Die beschwerdeführende Partei führt gegen den angefochtenen Bescheid im Wesentlichen ins Treffen, dass die Angliederung mit rechtskräftigem Bescheid festgestellt worden sei und mangels Änderung des Sachverhaltes nicht aufgehoben werden könne. Dagegen sei - wie die belangte Behörde selbst in einem früheren Bescheid festgehalten habe - der Sachverhalt ergänzungsbedürftig und die belangte Behörde hätte prüfen müssen, ob und inwieweit die Eigenjagd Kaunerberg jagdlich selbständig nutzbar sei. Diese Nutzbarkeit werde von der beschwerdeführenden Partei bestritten, es handle sich um ein Kahlgebirge in Form eines Schlauchs, von mehreren Kilometern Länge, jedoch nur ca. 400 m Breite; sollte der Widerruf der Angliederung mit Ablauf des Jagdpachtvertrages rechtswirksam werden, müsste durch das Genossenschaftsjagdgebiet Kaunerberg eine Reihe von Jägernotwegen beantragt und geführt werden, was zu einer erheblichen Beunruhigung des Genossenschaftsjagdgebietes führen würde. Auch sei auf Grund der Steilheit des Geländes zu befürchten, dass nahezu jedes in der Eigenjagd erlegte Wildstück in das Genossenschaftsjagdgebiet abstürzen würde. Die Auffassung der belangten Behörde, dass die Voraussetzungen für den Widerruf nach dem Tiroler Jagdgesetz in der derzeit geltenden Fassung zu überprüfen seien, sei unrichtig, im Übrigen sei der Bescheid aus dem Jahr 1949 nach wie vor mit dem TJG 1983 in Einklang zu bringen.

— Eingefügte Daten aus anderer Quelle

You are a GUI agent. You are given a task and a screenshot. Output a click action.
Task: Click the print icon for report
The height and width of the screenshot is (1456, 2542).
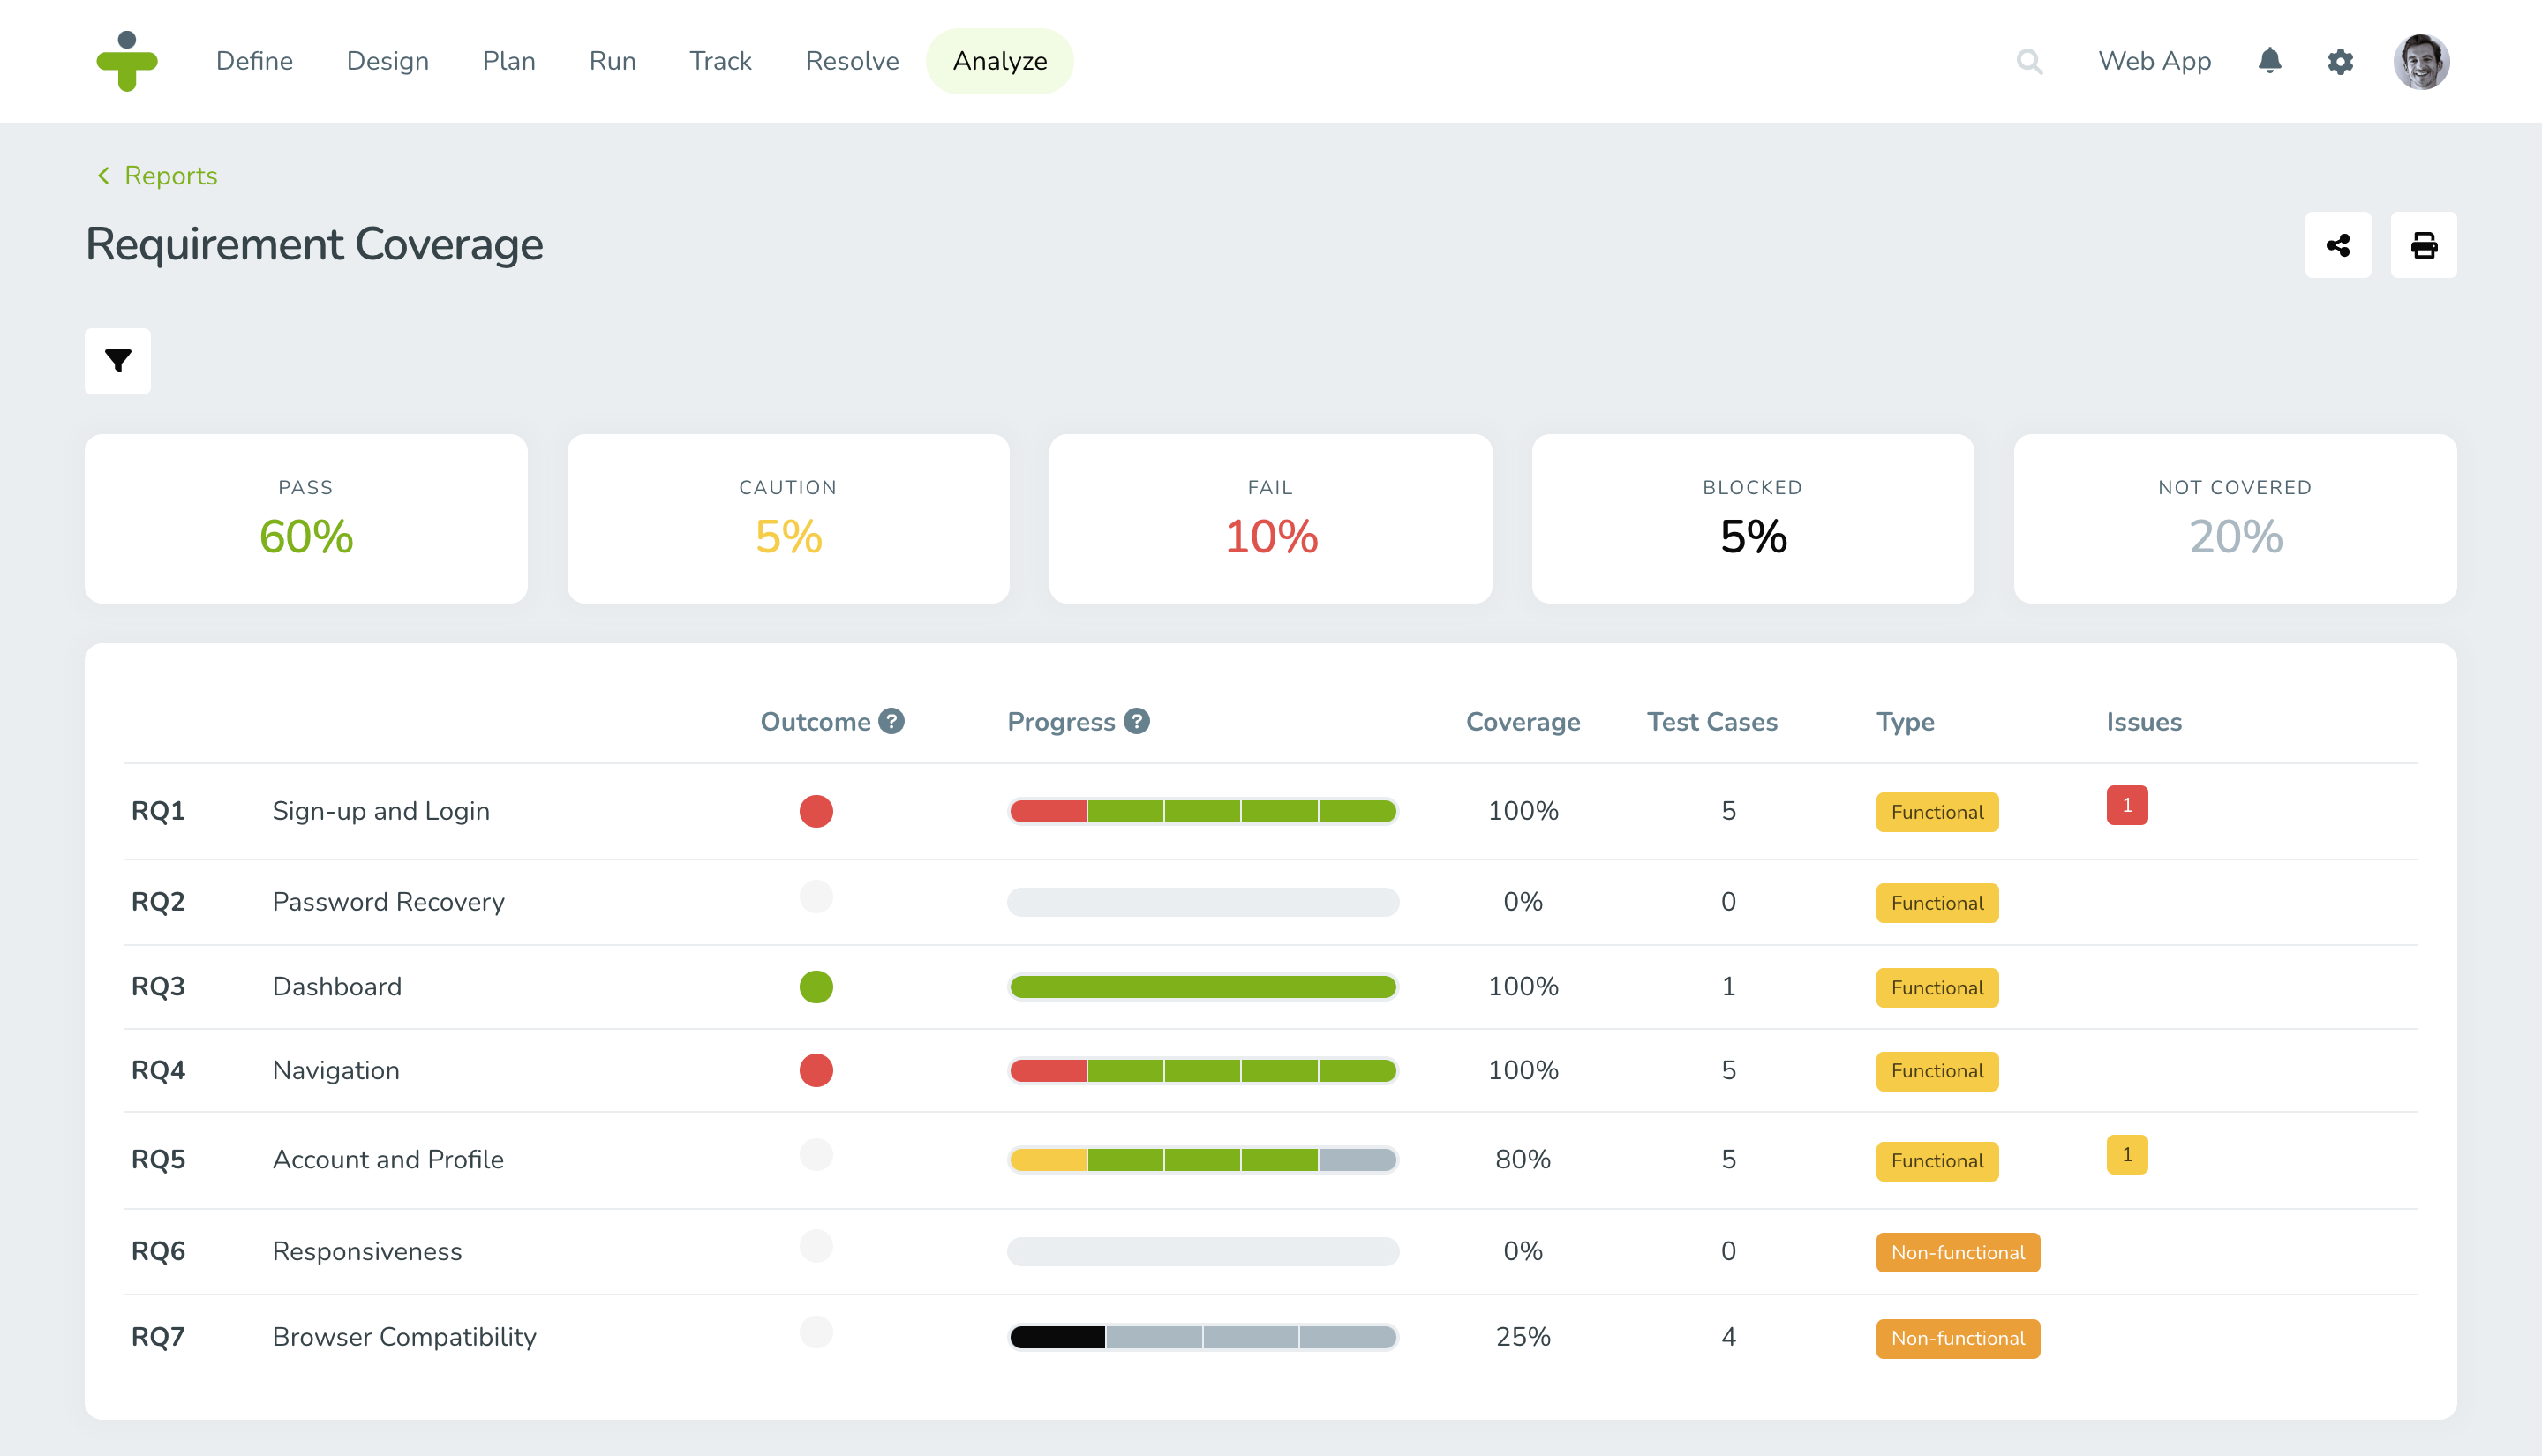(x=2423, y=244)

Mit diesem Vorbringen ist die beschwerdeführende Partei aber nicht im Recht:
Der Bescheid der Erstbehörde vom 19. September 1949 beruhte auf der Rechtslage des Tiroler Jagdgesetzes (TJG) 1948, nach dessen § 8 Abs. 2 bestimmt war, dass die Bezirksjagdbehörde ein Eigenjagdgebiet mit einem benachbarten Jagdgebiet zusammenlegen könne, wenn das Eigenjagdgebiet eine geordnete Jagdwirtschaft nicht zulässt. Der Charakter als Eigenjagdgebiet ging dadurch nicht verloren. § 8 Abs. 6 TJG 1948 sah vor, dass der Nachweis der erforderlichen Mindestgröße (nach § 8 Abs. 1: 115 ha) durch den Eigentümer zu erbringen sei. Ob die Voraussetzungen für den Bestand eines Eigenjagdgebietes vorlägen, entscheide im Zweifel die Bezirksjagdbehörde.
Soweit die Beschwerdeführerin geltend macht, die belangte Behörde habe gegen den Grundsatz "ne bis in idem" verstoßen, ist ihr zu entgegnen, dass nach der Rechtsprechung des Verwaltungsgerichtshofes eine neuerliche Entscheidung grundsätzlich auch zulässig ist, wenn sich nach Erlassung des vorausgegangenen Bescheides die Rechtslage maßgeblich geändert hat (vgl. das hg. Erkenntnis vom 14. Dezember 1988, Zl. 88/03/0092). Von dieser Rechtsprechung abzugehen, bietet das Beschwerdevorbringen keinen Anlass.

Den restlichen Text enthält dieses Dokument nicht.